First edition with all first printing features, one of the press copies.
Exceptional presentation copy inscribed by the author to the famous singer Yvette Guilbert, to whom Céline himself sang and offered one of his scandalous compositions, “Katika la putain,” [Katika the Whore] later renamed “À Nœud coulant” [With a Slipknot"] "A madame Yvette Guilbert en témoignage de ma profonde admiration. LFCéline.”
Beneath Céline's inscription, the actor Fabrice Luchini added: “A Yvette Guilbert in memoriam. FLuchini” ; and on the half-title, actor Jean-François Balmer wrote in turn: “Merci en bon voyage. JFBalmer.”
With pasted-in entry tickets to their respective performances of Voyage au bout de la nuit at the Comédie des Champs-Élysées for Luchini, and at the Théâtre de l’Œuvre for Balmer.
This remarkable presentation copy reveals Céline's consuming passion for the musical attributes of language. Song is omnipresent in Voyage au bout de la nuit from its famous epigraph, the well-known Chanson des Gardes suisses, which Céline would later claim to have written himself. The book's title derives from one of the song's verses. Céline was also a songwriter and even performed two of his own compositions: “Règlement” and, above all, “À Nœud coulant,” a bawdy tune he first presented as a translation of a Finnish folk song. He composed “À Nœud coulant” after the publication of Voyage, during the writing of Mort à Crédit [Death on Credit] between 1934 and 1936, and recorded it in 1955. Arnaud Marzorati noted Céline’s impossibly deep voice and confessed to being “captivated by his deliberate arrythmia. As if the rhythm of life could be chaotic and not tied to the mere beating of the heart; as if he sought to tell his story with a pulse outside of consensus.” (Program, May 16, 2013, “Les Chansons de Céline,” Cité de la musique).

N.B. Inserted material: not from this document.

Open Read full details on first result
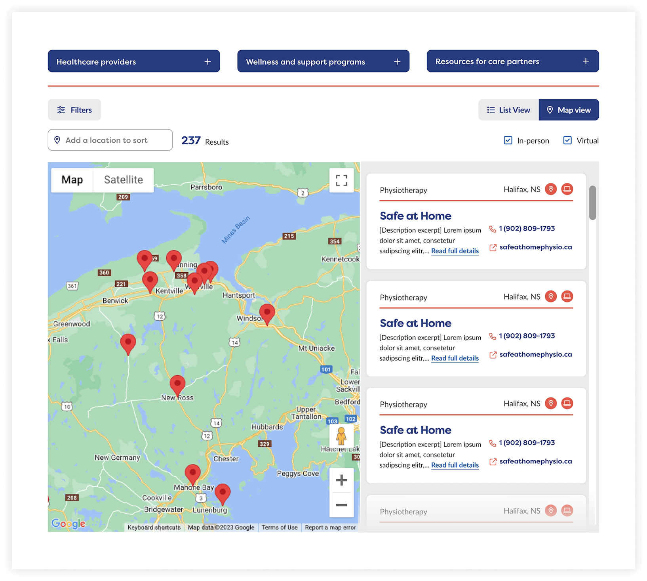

But before recording the song himself, Céline had the audacity to offer this scandalous song to the great Yvette Guilbert, in the 1930s. As Michaël Ferrier notes, Céline “would spend his life seeking the friendship of the stars of his time - some now forgotten (Guy Berry, Max Révol, Alfred Pizella), others more memorable, like Michel Simon or Arletty (to whom he dedicated a piece, Arletty, jeune fille dauphinoise, in 1948), many built their careers on operettas, both staged and filmed. [This passion for song] no doubt traces back to Céline’s childhood: the Passage Choiseul, where his mother kept a lace shop, was home to Offenbach’s Théâtre des Bouffes-Parisiens and a gramophone dealer.” (Télérama, special issue, June 2011).
Céline’s close friend, the painter Henri Mahé, recounted the memorable evening when Céline unsuccessfully offered “À Nœud Coulant” to the singer. Whether it was on this “musical” occasion that Céline gifted his Voyage to the queen of the Parisian music hall remains unknown:
“Why did the great Yvette Guilbert one day invite him to visit her at home? He leapt at the chance! She introduced him to Cécile Sorel, the unforgettable Célimène. Overjoyed, he promptly sang them his brand-new ‘Katika.’ The compliments were brief and tepid, barely courteous. No! They had something else in mind. A film, a screenplay he was to write based on their ideas: two sisters triumphing on stage… One on official stages across the globe, the other in the world’s music halls.” (Henri Mahé, La Brinquebale avec Céline, p. 72).
This extraordinary copy contains inscriptions by two renowned interpreters of Céline’s prose - actors Fabrice Luchini and Jean-François Balmer, both of whom have brought to life the musicality of the Voyage.